START SOURCE EXTRACT
How I will deal with China was one of Biden’s disclosure in a media chat
OpenLife Nigeria reports that President Joe Biden offered some of his most expansive remarks yet on the philosophy of his foreign policy during his first formal White House news conference, going deep on three hot issues facing his administration:
Overall, his performance was strong as he doubled his vaccine pledge to 200 million doses in 100 days, asked for more time to improve handling of an influx of child migrants on the border and blasted Republican voter suppression efforts in multiple states as “sick” and “un-American.”
He gave the impression that he knows exactly why he was elected president — to end the pandemic — and appears to have a firm idea of what he is trying to do at home and abroad. But will his plans survive the test of events?
Afghanistan
The President admitted what has become obvious: he will not make a May 1 deadline to remove all US troops from the country, 20 years since the US sent forces to drive out al Qaeda after the September 11 attacks. But he also said he “can’t picture” US forces still being deployed there in a year’s time.
END SOURCE EXTRACT
# EXERCISE REQUIREMENTS
(a) Translate this sentence from the Biden news report into Spanish: "He gave the impression that he knows exactly why he was elected president — to end the pandemic — and appears to have a firm idea of what he is trying to do at home and abroad."
(b) Repeat word for word the part of the Biden news report starting with "Afghanistan" and going on through "a year’s time.".
The listing after the Biden news report is not needed for any of this work.
START PROVIDED MATERIAL
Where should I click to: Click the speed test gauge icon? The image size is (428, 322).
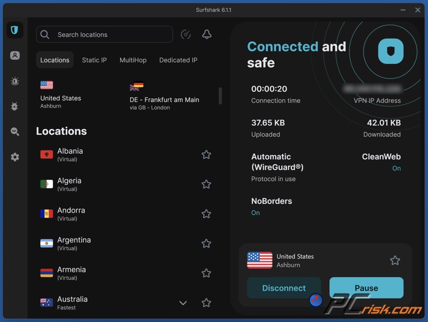pos(185,35)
END PROVIDED MATERIAL
# YOUR RESPONSES
(a) Dio la impresión de que sabe exactamente por qué fue elegido presidente —para acabar con la pandemia— y parece tener una idea firme de lo que intenta hacer en el país y en el extranjero.

(b)
Afghanistan
The President admitted what has become obvious: he will not make a May 1 deadline to remove all US troops from the country, 20 years since the US sent forces to drive out al Qaeda after the September 11 attacks. But he also said he “can’t picture” US forces still being deployed there in a year’s time.